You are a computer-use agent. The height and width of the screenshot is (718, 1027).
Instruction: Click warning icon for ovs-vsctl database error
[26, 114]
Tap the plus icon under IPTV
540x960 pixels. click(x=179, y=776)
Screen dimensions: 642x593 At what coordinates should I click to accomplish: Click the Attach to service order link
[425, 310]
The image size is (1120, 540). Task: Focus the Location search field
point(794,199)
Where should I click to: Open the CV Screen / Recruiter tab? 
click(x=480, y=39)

━━━━━━

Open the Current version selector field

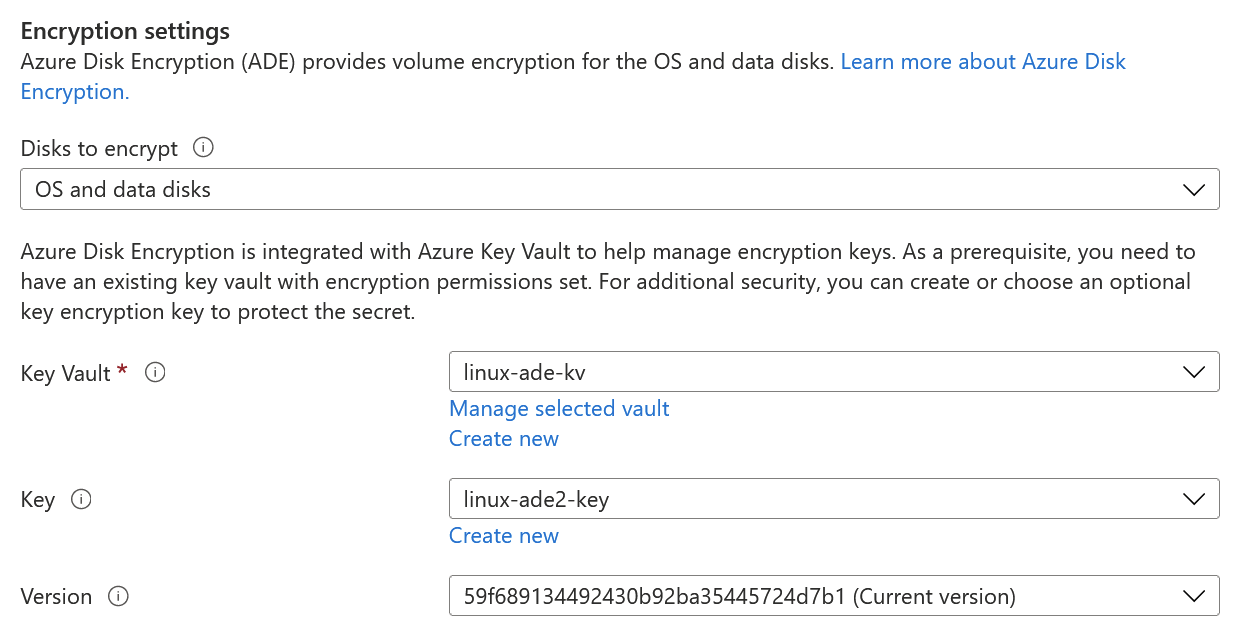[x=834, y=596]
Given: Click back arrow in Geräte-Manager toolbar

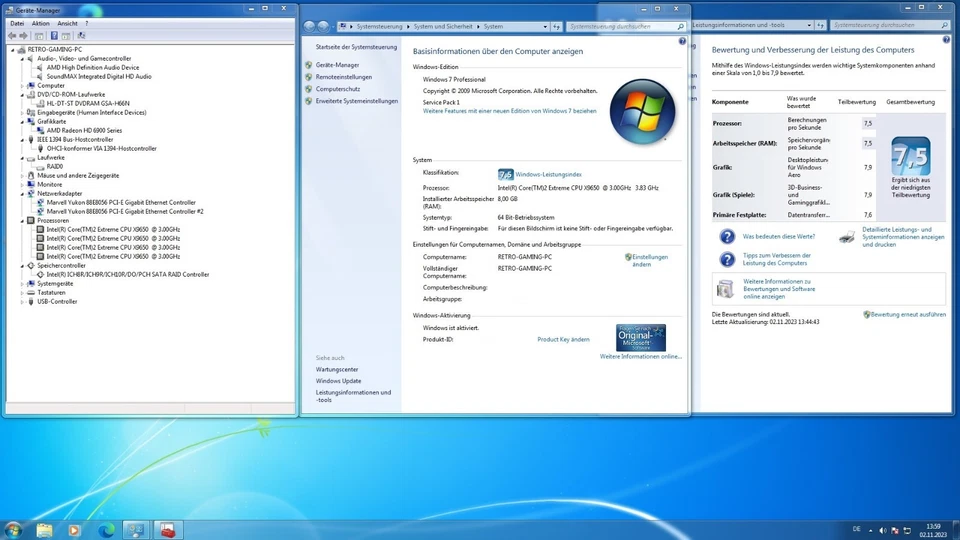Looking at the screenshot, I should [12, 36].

━━━━━━

== Work required ==
Can you repeat, word for word, the records above from the line containing "Screen dimensions: 642x593" through the line containing "point(794,199)"?

== Response to this exercise ==
Screen dimensions: 642x593 At what coordinates should I click to accomplish: Click the Attach to service order link
[425, 310]
The image size is (1120, 540). Task: Focus the Location search field
point(794,199)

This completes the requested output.